Thursday, January 17, 2008

Gene Testing for Mental Illness


The latest issue of Science has two interesting "News Focus" stories on gene testing for mental illness by Jennifer Couzin. The first is entitled "Gene Tests for Psychiatric Risk Polarize Researchers". Here is a sample:

Starting a biotechnology company was not part of John Kelsoe's life plan. A respected psychiatric geneticist here at the University of California, San Diego (UCSD), he has spent 20 years patiently searching for the genes behind bipolar disorder, tracing patterns of inheritance in families from Amish Pennsylvania to Iceland. Kelsoe has now laid this solid reputation on the line: He has founded a company that last year quietly began selling the first gene test to help diagnose people with bipolar disorder, which affects about 1% of the population.

Kelsoe knows well that he is opening himself up to harsh criticism. And it has begun: Francis Collins, director of the National Human Genome Research Institute (NHGRI) in Bethesda, Maryland, was taken aback to learn that a gene test for bipolar disorder was on the market. Being diagnosed with a mental disorder carries "great significance," says Collins, who, like many in the field, thinks a test based on current knowledge is likely to be misleading. In Collins's list of accepted genes for common diseases, "there are no entries" yet for bipolar disorder, he says.

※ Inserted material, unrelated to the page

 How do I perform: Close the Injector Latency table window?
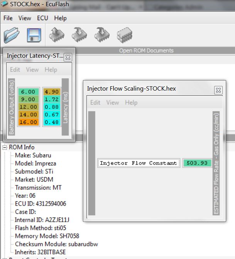coord(68,57)
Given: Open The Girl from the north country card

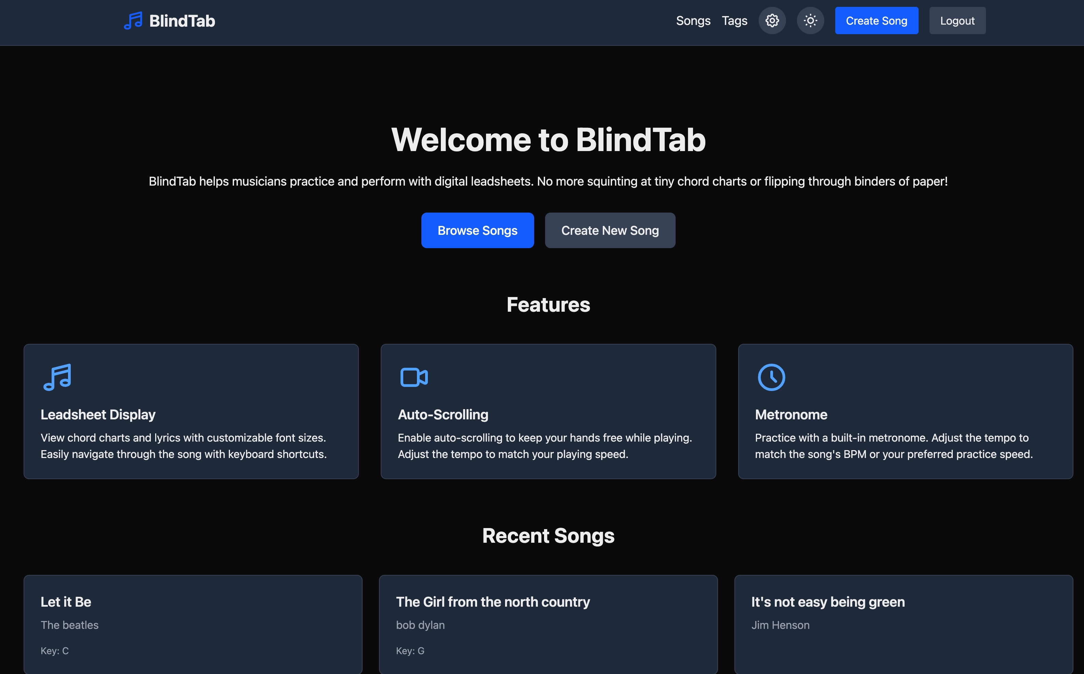Looking at the screenshot, I should 548,625.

....Because of this uncertainty, not to mention concern about how test results will be interpreted, researchers and ethicists are asking difficult questions. Why test for genes whose science is shaky or that boost risk only slightly? Who will buy these tests? And how will consumers understand and cope with the genetic information they're given?

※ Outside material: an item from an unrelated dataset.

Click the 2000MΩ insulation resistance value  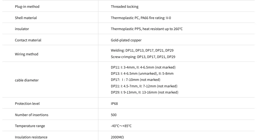click(x=117, y=137)
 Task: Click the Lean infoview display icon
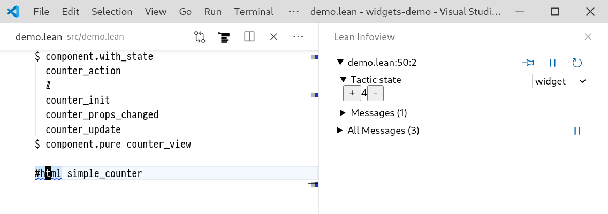[224, 37]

The second story is "Hoping for a Glimpse of What's Ahead". Here is a sample:

It's one of the first questions people ask about testing for a gene associated with mental illness: Who would want to know the result? One ready volunteer for testing is Holly Finn, 13, who lives in Grand Rapids, Michigan, with her parents and her 16-year-old sister, Katherine. Holly's mother, Kristin Finn, was diagnosed with bipolar disorder 3 months before her 17th birthday. She says that Katherine began showing signs of depression and difficulty concentrating in the fourth grade. Initially pegged as having attention deficit hyperactivity disorder (ADHD), Katherine received a bipolar diagnosis in July of 2004, when she was 12. It's been a rocky road: Katherine has switched schools three times and suffered taunting from her peers, says her mother, an active member of the Depression and Bipolar Support Alliance in Chicago, Illinois.

Now the younger Finn daughter, Holly, is being treated for ADHD and anxiety. Her symptoms are different from her sister's, and she is not thought to have bipolar disorder. But, Holly says, having witnessed her sister struggle for years, she would welcome testing for a bipolar gene. "I think I might have a chance of having bipolar disorder," says Holly, who writes songs she plays on her guitar to cope with her sister's ups and downs. A test could help her "get to the bottom of" her symptoms, Holly says, or at least prod her and her psychiatrist to keep an eye out for bipolar disorder down the road. "It certainly wouldn't hurt."

But hurt is exactly what many are afraid of. "Some people would say individuals have a right to this information and shouldn't be barred by the medical community from receiving it," says psychiatrist Jinger Hoop of the Medical College of Wisconsin in Milwaukee, who is studying how people with schizophrenia or at risk for it respond to genetic data. Her work has confirmed what others have seen: Consumers often react favorably to hypothetical genetic knowledge. "But we don't know a lot about what the actual risks and benefits are" of receiving genetic results, Hoop notes. "We really need empirical data to let us know how people would interpret very subtle changes in risk."